___ Materials provided ___

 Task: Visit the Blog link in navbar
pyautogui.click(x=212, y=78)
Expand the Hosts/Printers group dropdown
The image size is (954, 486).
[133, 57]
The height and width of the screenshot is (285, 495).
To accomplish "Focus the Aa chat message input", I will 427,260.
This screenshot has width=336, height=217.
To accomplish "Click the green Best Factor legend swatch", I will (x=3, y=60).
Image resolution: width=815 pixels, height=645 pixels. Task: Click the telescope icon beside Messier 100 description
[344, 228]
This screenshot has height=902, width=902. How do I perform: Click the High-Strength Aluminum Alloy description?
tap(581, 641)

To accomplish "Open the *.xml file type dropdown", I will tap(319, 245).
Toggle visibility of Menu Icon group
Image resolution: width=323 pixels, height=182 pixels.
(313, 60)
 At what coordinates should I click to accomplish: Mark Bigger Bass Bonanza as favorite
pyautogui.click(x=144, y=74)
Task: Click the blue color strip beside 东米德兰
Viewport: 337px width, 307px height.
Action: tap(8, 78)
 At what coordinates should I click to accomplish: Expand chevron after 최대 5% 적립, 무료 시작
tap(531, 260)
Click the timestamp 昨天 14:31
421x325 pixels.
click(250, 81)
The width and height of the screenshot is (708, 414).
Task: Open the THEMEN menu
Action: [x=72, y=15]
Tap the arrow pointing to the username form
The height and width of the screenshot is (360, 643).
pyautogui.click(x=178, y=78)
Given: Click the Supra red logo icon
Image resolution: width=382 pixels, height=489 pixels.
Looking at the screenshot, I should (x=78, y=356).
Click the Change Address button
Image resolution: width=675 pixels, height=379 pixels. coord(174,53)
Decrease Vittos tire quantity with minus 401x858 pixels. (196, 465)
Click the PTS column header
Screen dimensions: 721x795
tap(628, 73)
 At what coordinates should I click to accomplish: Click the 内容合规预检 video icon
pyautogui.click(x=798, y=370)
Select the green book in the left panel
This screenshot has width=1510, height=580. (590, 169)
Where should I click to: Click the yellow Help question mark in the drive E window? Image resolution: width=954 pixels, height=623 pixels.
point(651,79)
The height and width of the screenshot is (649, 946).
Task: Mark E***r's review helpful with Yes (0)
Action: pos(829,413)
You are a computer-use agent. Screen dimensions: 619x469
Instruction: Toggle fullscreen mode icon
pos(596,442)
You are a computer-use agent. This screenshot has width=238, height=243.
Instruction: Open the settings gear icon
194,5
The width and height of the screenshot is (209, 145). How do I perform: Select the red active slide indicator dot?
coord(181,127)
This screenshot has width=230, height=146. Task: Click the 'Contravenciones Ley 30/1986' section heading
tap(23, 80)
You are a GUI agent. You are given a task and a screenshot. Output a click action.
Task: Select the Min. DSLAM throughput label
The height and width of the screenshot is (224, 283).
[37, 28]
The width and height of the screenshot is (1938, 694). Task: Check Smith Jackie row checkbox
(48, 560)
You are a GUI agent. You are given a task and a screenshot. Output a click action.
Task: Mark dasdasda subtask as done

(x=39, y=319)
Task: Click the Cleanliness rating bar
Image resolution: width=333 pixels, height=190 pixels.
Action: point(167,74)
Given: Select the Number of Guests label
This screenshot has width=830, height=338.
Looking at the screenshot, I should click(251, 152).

___

* _Prompt_:
Each record above must be given again exactly.

* _Expected answer_:
 Task: Visit the Blog link in navbar
pyautogui.click(x=212, y=78)
Expand the Hosts/Printers group dropdown
The image size is (954, 486).
[133, 57]
The height and width of the screenshot is (285, 495).
To accomplish "Focus the Aa chat message input", I will 427,260.
This screenshot has width=336, height=217.
To accomplish "Click the green Best Factor legend swatch", I will (x=3, y=60).
Image resolution: width=815 pixels, height=645 pixels. Task: Click the telescope icon beside Messier 100 description
[344, 228]
This screenshot has height=902, width=902. How do I perform: Click the High-Strength Aluminum Alloy description?
tap(581, 641)

To accomplish "Open the *.xml file type dropdown", I will tap(319, 245).
Toggle visibility of Menu Icon group
Image resolution: width=323 pixels, height=182 pixels.
(313, 60)
 At what coordinates should I click to accomplish: Mark Bigger Bass Bonanza as favorite
pyautogui.click(x=144, y=74)
Task: Click the blue color strip beside 东米德兰
Viewport: 337px width, 307px height.
Action: tap(8, 78)
 At what coordinates should I click to accomplish: Expand chevron after 최대 5% 적립, 무료 시작
tap(531, 260)
Click the timestamp 昨天 14:31
421x325 pixels.
click(250, 81)
The width and height of the screenshot is (708, 414).
Task: Open the THEMEN menu
Action: [x=72, y=15]
Tap the arrow pointing to the username form
The height and width of the screenshot is (360, 643).
pyautogui.click(x=178, y=78)
Given: Click the Supra red logo icon
Image resolution: width=382 pixels, height=489 pixels.
Looking at the screenshot, I should (x=78, y=356).
Click the Change Address button
Image resolution: width=675 pixels, height=379 pixels. coord(174,53)
Decrease Vittos tire quantity with minus 401x858 pixels. (196, 465)
Click the PTS column header
Screen dimensions: 721x795
tap(628, 73)
 At what coordinates should I click to accomplish: Click the 内容合规预检 video icon
pyautogui.click(x=798, y=370)
Select the green book in the left panel
This screenshot has width=1510, height=580. (590, 169)
Where should I click to: Click the yellow Help question mark in the drive E window? Image resolution: width=954 pixels, height=623 pixels.
point(651,79)
The height and width of the screenshot is (649, 946).
Task: Mark E***r's review helpful with Yes (0)
Action: pos(829,413)
You are a computer-use agent. Screen dimensions: 619x469
Instruction: Toggle fullscreen mode icon
pos(596,442)
You are a computer-use agent. This screenshot has width=238, height=243.
Instruction: Open the settings gear icon
194,5
The width and height of the screenshot is (209, 145). How do I perform: Select the red active slide indicator dot?
coord(181,127)
This screenshot has width=230, height=146. Task: Click the 'Contravenciones Ley 30/1986' section heading
tap(23, 80)
You are a GUI agent. You are given a task and a screenshot. Output a click action.
Task: Select the Min. DSLAM throughput label
The height and width of the screenshot is (224, 283).
[37, 28]
The width and height of the screenshot is (1938, 694). Task: Check Smith Jackie row checkbox
(48, 560)
You are a GUI agent. You are given a task and a screenshot. Output a click action.
Task: Mark dasdasda subtask as done

(x=39, y=319)
Task: Click the Cleanliness rating bar
Image resolution: width=333 pixels, height=190 pixels.
Action: point(167,74)
Given: Select the Number of Guests label
This screenshot has width=830, height=338.
Looking at the screenshot, I should click(251, 152).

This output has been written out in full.